= ASSIGNMENT =
Please output the line containing "Image resolution: width=467" and all lines that follow it in the data below, exactly, with no pictures.
======== EXTRACTED RECORDS
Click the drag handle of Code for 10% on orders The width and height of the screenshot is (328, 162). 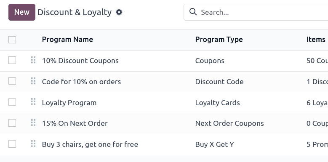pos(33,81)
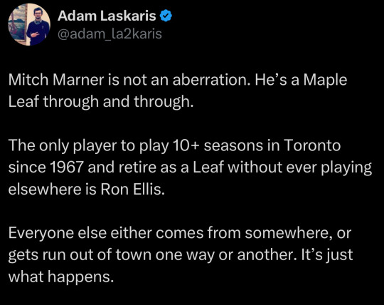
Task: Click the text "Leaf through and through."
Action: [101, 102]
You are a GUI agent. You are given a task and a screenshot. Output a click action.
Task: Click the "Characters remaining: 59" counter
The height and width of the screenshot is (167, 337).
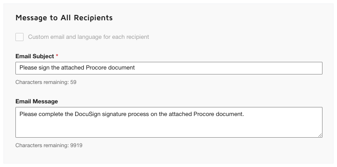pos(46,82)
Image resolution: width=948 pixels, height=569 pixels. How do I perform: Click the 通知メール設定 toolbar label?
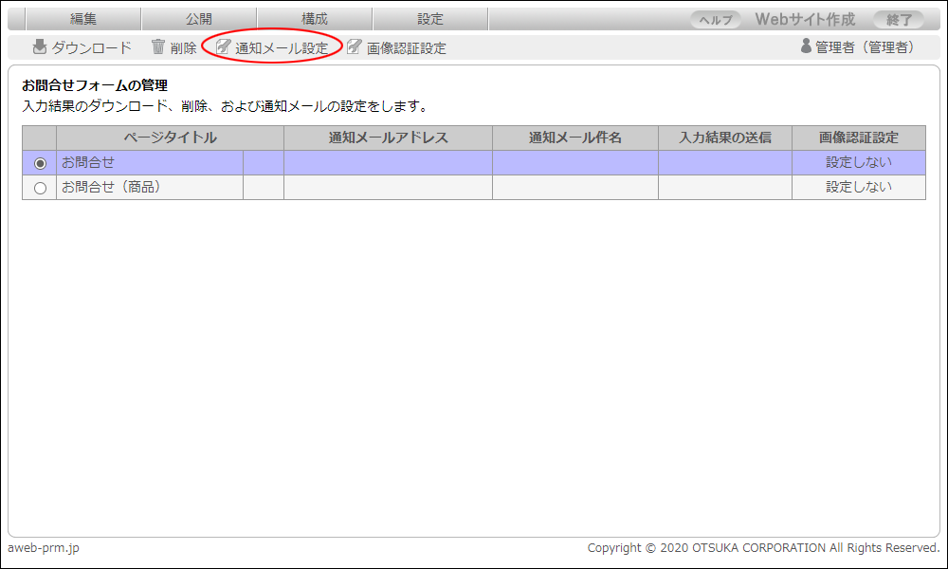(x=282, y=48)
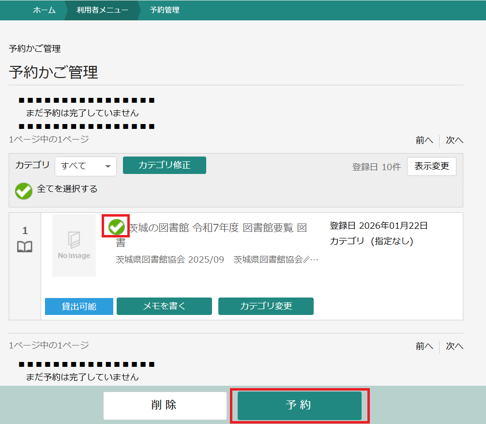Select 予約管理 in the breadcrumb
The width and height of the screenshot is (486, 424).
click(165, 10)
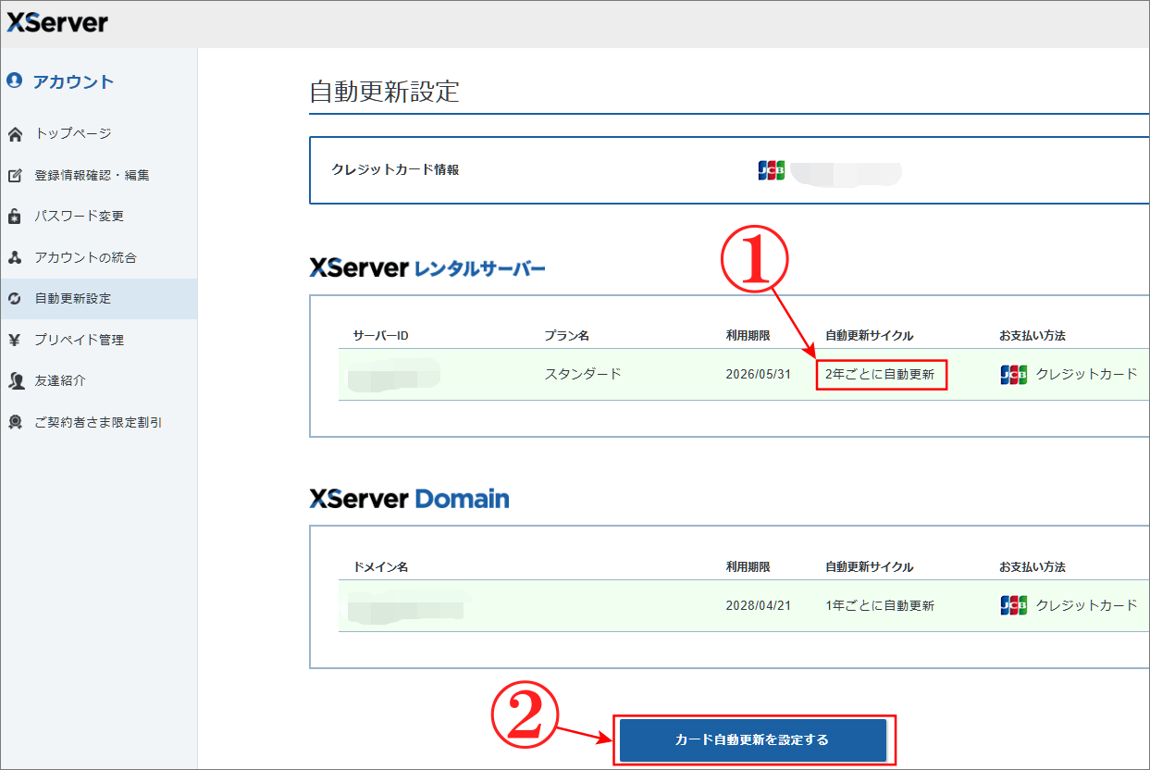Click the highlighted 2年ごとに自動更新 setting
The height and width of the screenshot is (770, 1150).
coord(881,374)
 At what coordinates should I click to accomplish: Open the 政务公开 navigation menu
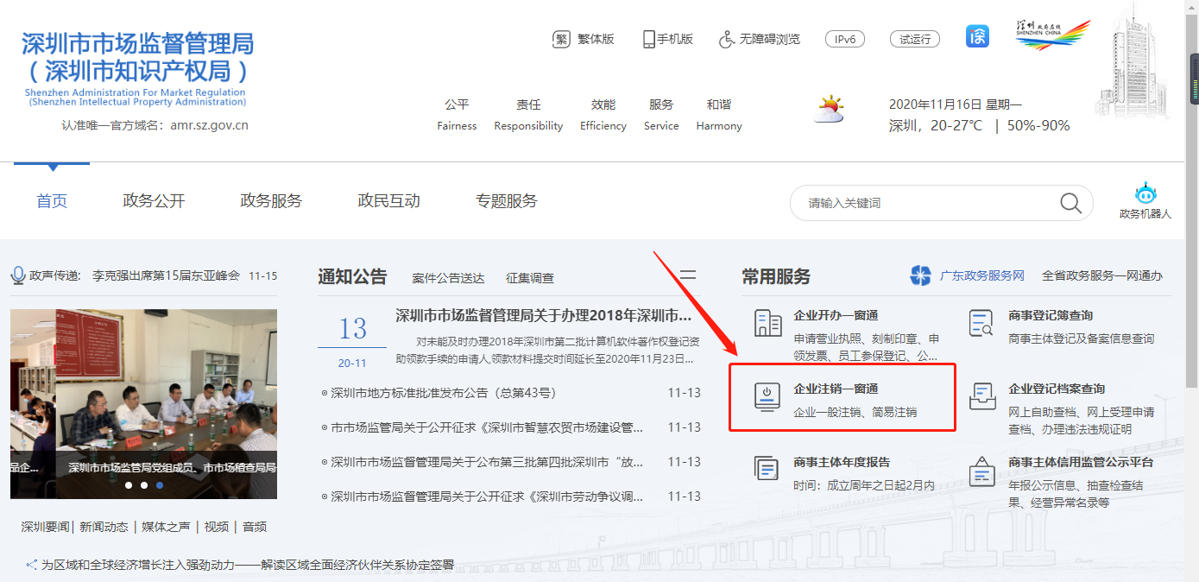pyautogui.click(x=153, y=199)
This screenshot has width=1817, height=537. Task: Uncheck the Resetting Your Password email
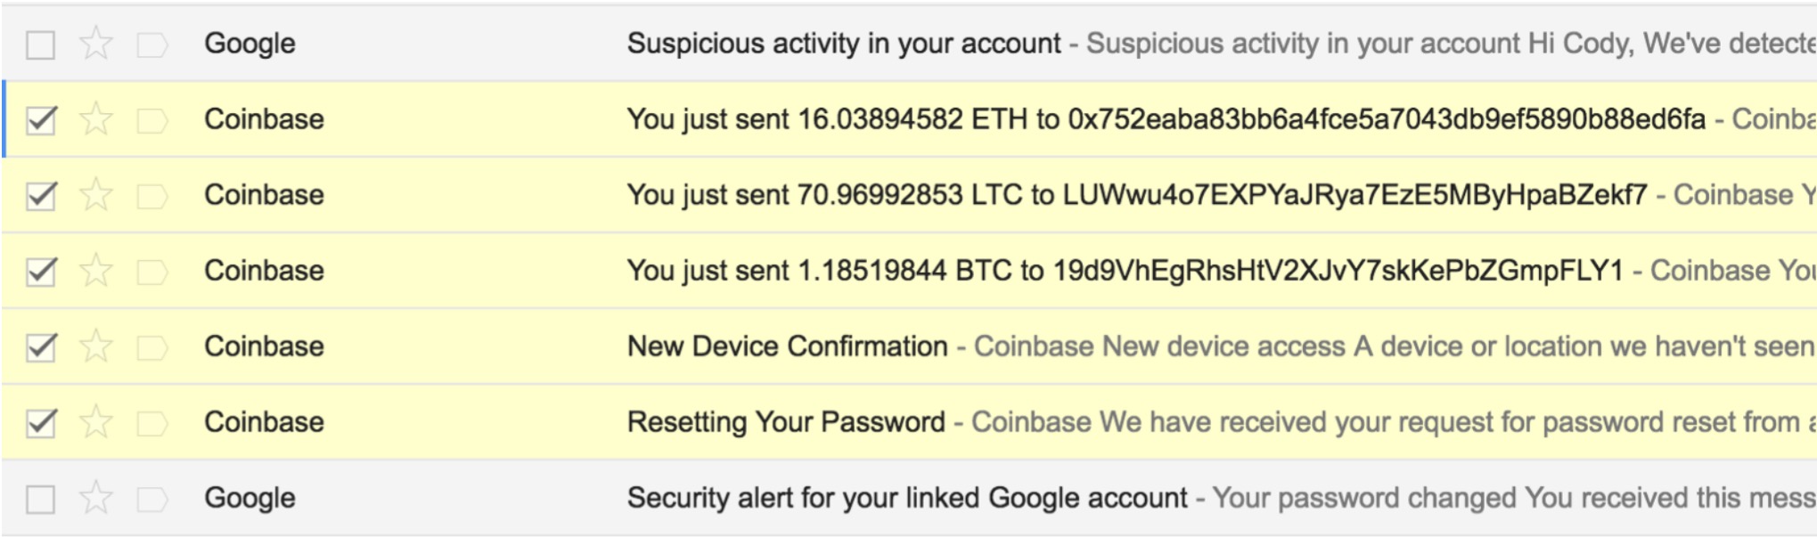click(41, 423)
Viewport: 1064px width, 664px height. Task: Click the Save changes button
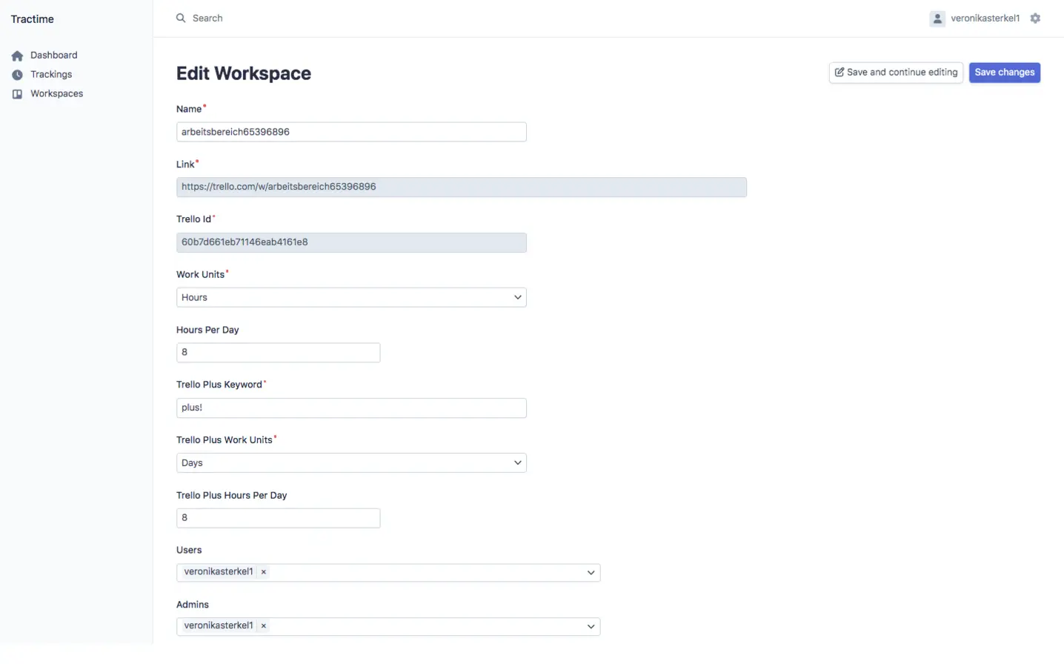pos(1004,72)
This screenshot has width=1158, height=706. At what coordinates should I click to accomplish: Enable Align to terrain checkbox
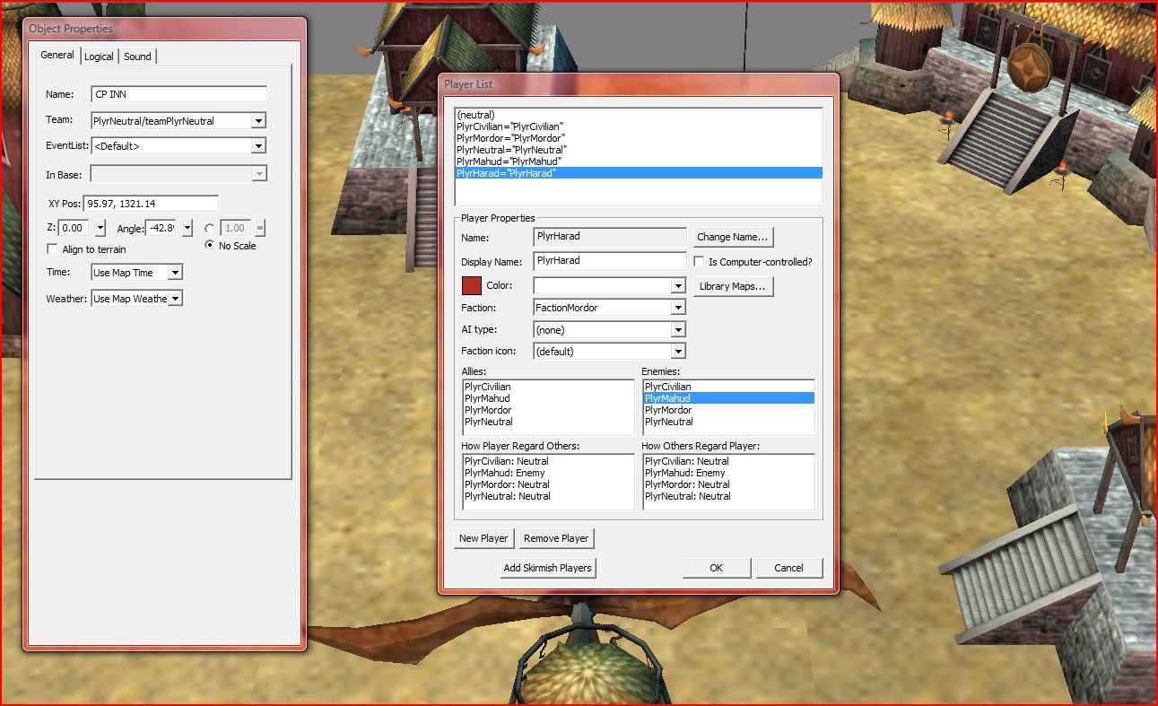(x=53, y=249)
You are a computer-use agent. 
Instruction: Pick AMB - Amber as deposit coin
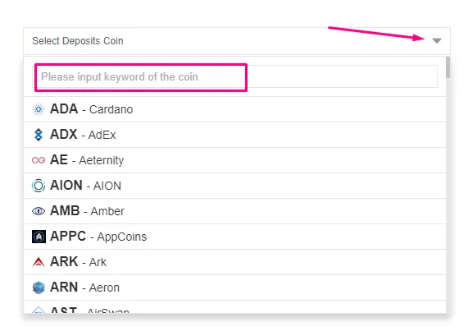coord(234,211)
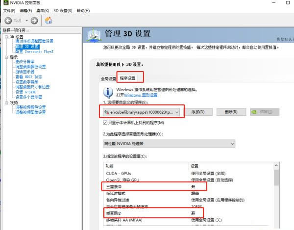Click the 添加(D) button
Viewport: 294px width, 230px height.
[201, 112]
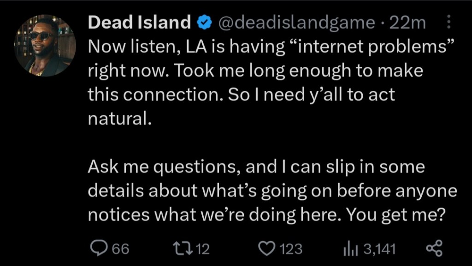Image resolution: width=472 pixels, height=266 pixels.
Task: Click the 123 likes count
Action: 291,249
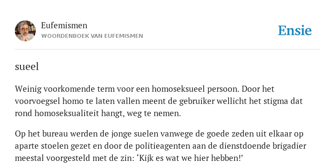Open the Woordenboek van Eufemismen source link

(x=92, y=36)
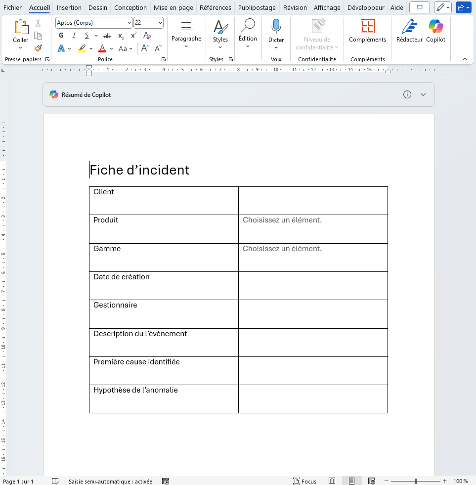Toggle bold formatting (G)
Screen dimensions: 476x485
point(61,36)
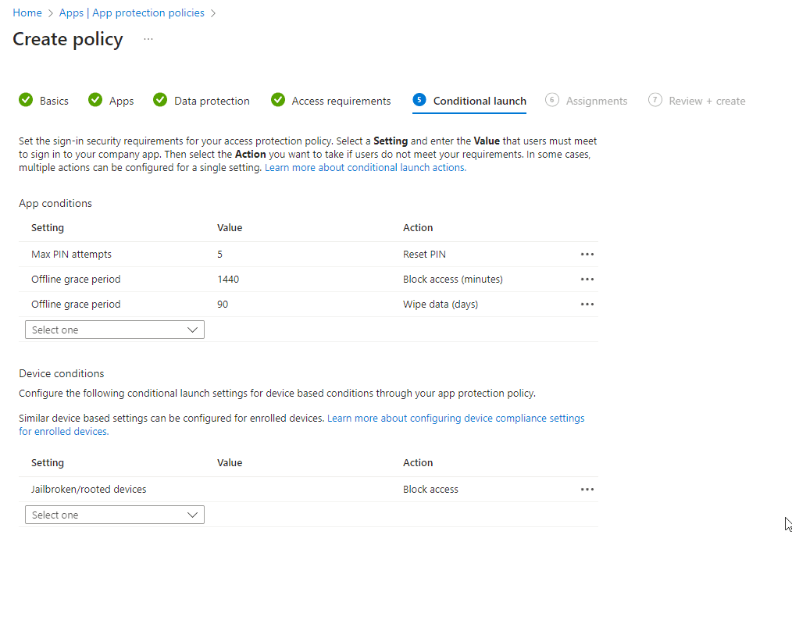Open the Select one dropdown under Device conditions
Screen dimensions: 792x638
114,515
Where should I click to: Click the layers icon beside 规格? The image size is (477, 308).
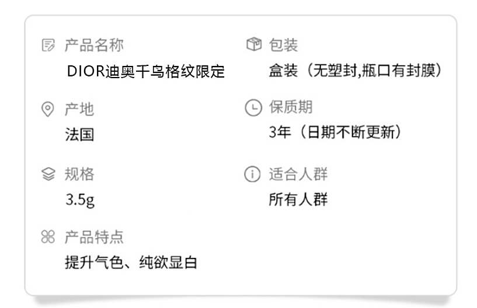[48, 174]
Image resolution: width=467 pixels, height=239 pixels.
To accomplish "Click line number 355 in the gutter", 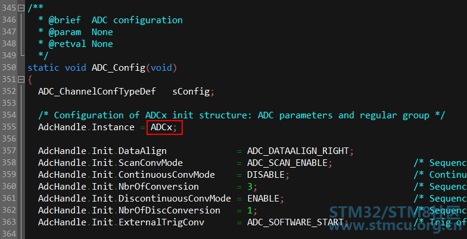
================
= FINISHED TASK =
Image resolution: width=467 pixels, height=239 pixels.
To accomplish "Click line number 355 in the gutter", 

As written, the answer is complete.